• _ПИСЬМЕННОЕ ЗАДАНИЕ 1_
Как называлась художественная выставка, о которой рассказывается в тексте о героях «Премии»?
• _ПИСЬМЕННОЕ ЗАДАНИЕ 2_
Подхватите текст о героях «Премии» и продолжите его сразу после последнего предложения.

• _ПОКАЗАННЫЙ ТЕКСТ_
Можно ли сказать об этих героях, об их авторах, что они живут с закрытыми глазами? Что их не беспокоят процессы, свидетельствующие, что не все спокойно в нашем государстве?

Напротив: каждый из названных здесь героев (стало быть, и их авторы) мучительно пытается разобраться, куда это повернула жизнь? Что она несет им, во что превращаются те прекрасные идеи, которыми их всю жизнь призывали руководствоваться. Их жизнь, действительность, которая их окружала, очень уж резко диссонировала с теми идеями и призывами.

Вспомните, как серьезно, как трудно старался понять причины неполадок на строительстве бригадир Потапов из «Премии». Он не столько обвиняет, сколько хочет разобраться, как же это все получается…

Сегодня — всего-то лет десять спустя — проблемы, мучившие героев «Премии», кажутся чуть ли не детскими по сравнению с теми поистине проклятыми вопросами, что одолевают каждого из нас, всю страну… Начиная с того хотя бы, что и самой страны в том масштабе, в том виде, какой она была, уже нет… Но я вспомнил тех героев, и Потапова с его премией в том числе, чтобы хоть немного отодвинуть напраслину по поводу внезапного «открывания глаз» всему народу на историческом горбачевском Пленуме.

Недоумевали, размышляли, искали выхода из той затхлой, удушливой атмосферы неподвижности, застоя, несправедливости, обнаружившихся с особой отчетливостью в последние брежневские годы, очень и очень многие, в том числе и мы, работники театра, работники искусства. Вот уж поистине нет ничего, кроме искусства, что отражало бы свой век, являло бы его характер следующим поколениям.

Помню одну небольшую художественную выставку, на которой я пережил эту истину с очевидной, с наглядной убедительностью. Выставка была скромной и по названию и по смыслу: «Портреты». Лица людей семнадцатого, восемнадцатого, девятнадцатого и нашего века отражали эти портреты. Более точной истории страны, чем та, что рассказывали лица на портретах, просто трудно себе представить. А главное, эту историю уже никак не перепишешь, как у нас принято при всяком новом повороте политических событий. Историю, отраженную портретами, ни подмалевать, ни перекрасить, ни изменить, ни подделаться под нее — невозможно. Лица екатерининских «орлов», этих упитанных могучих мужиков, в которых есть и сила, и ум, и свободный дух, и какое-то особенное ощущение своей значимости, особливости, гордости. Это был век успехов могучих, умных людей. Век окончательно утвердившегося великого государства. Ведь и сама Екатерина II была Великая.

• _ПРЕДОСТАВЛЕННЫЙ МАТЕРИАЛ_
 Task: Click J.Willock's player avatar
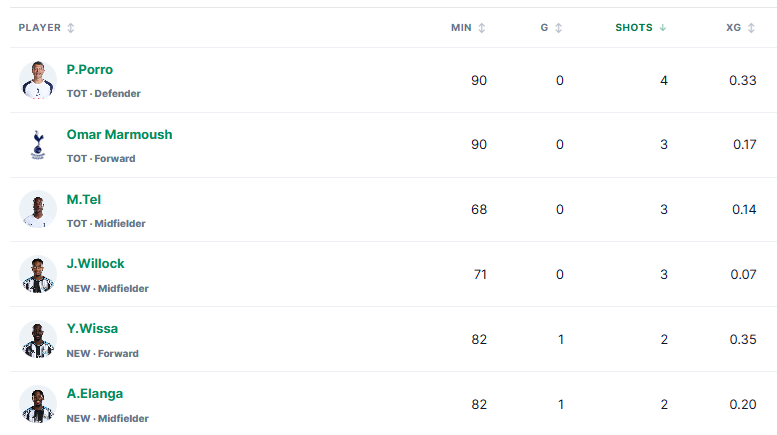38,274
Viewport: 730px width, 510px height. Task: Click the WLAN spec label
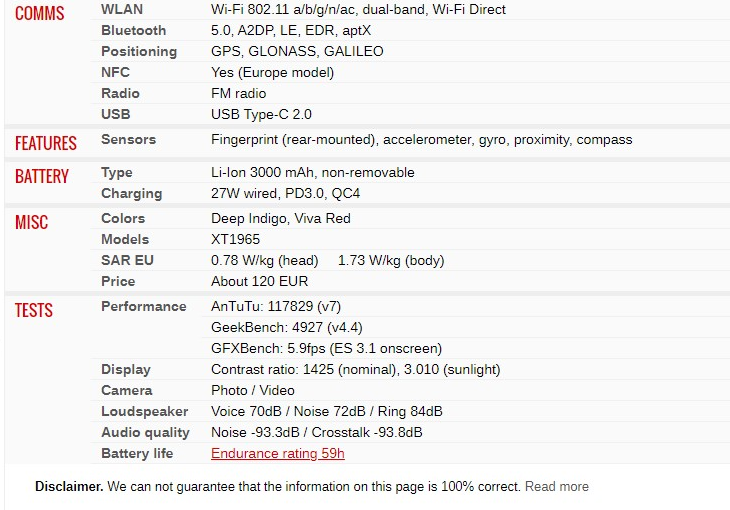[122, 9]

• _ОТВЕТ К ЗАДАНИЮ 1_
Выставка называлась «Портреты».

• _ОТВЕТ К ЗАДАНИЮ 2_
И также не найти более точного приговора нашему недавнему времени, чем тот, который выносят ему портреты людей сороковых, а особенно пятидесятых, шестидесятых годов. Смотришь — и будто с лиц стерты глаза; ордена, значки, погоны сияют, а глаз не видно. Конечно, глаза изображены, но ничего, кроме этого напряжения страха, не выражают глаза… Личность скрыта в застывшем, омертвелом, нечеловеческом лице.

Так ведь и людей узнавали в те годы не по значительности или выразительности их лиц, по значимости их личных человеческих качеств, а по списку их титулов, по количеству и качеству орденов на их груди.

В связи с этим вспоминается мне такая «художественная» же история. На одной из выставок мне показали портрет девушки-партизанки. Очень кудрявая, веселая, смеющаяся, даже хохочущая, озорная молодая девица. Она в партизанском нагольном полушубке, в ушанке, с автоматом в руках. И автомат написан в странном таком ракурсе. Спрашивается: над чем она так хохочет? Над тем, что только что убила сто немцев? Над тем, что поразила врагов? Глядя в ее развеселое лицо, невольно задаешь себе такой вопрос, просто хочется узнать — почему, отчего столь живо, столь одухотворенно ее лицо… А тут автомат… И мне рассказали причину этого несоответствия.

Действительно, была такая хорошая девушка-партизанка. И в жизни она была как раз такой, как на портрете: веселой, озорной, любимицей всего отряда. Она хорошо играла на гитаре и пела. И художнику позировала с гитарой в руках. И покуда в ее руках была гитара, то и хохочущее, развеселое, беспечное лицо ее соответствовало всей картине.

Но вот какому-то Зуй Иванычу из больших чинов партийных показалось странным и несерьезным, что партизанка изображена с гитарой. Что это за гитара в партизанской войне?! Какие вообще могут быть гитары? Вот вы, пожалуйста, вставьте ей вместо гитары автомат. И художнику пришлось под давлением той ситуации, в которой тогда существовало наше искусство, «переложить» гитару на автомат. Переписал, отделался, что называется, малой кровью: не стал менять позы девушки с гитарой, потому и автомат предстал перед зрителем в таком странном ракурсе. И вообще получился полный бред, потому что теперь, с автоматом, оказалась на портрете и не партизанка, а какая-то малоприятная, а может быть, несколько и с ума сошедшая женщина, ибо держать автомат и хохотать столь весело и столь беззаботно просто нелепо.

Мой читатель может подумать: ну вот, только что говорил — искусство неподкупно, что портрет не переписать и не подделать, а теперь, оказывается, и подделывается. Но я как раз и завел речь об этом несоответствии в портрете партизанки, которое враз лишило работу художественной ценности и стало просто нелепостью. Неподкупное время стирает фальшь, разоблачает подделку, выбрасывает на помойку лжеца, отдает должное честному художнику, задвинутому в угол власть имущими и коллегами, завистливыми к его таланту и угодливыми к власти.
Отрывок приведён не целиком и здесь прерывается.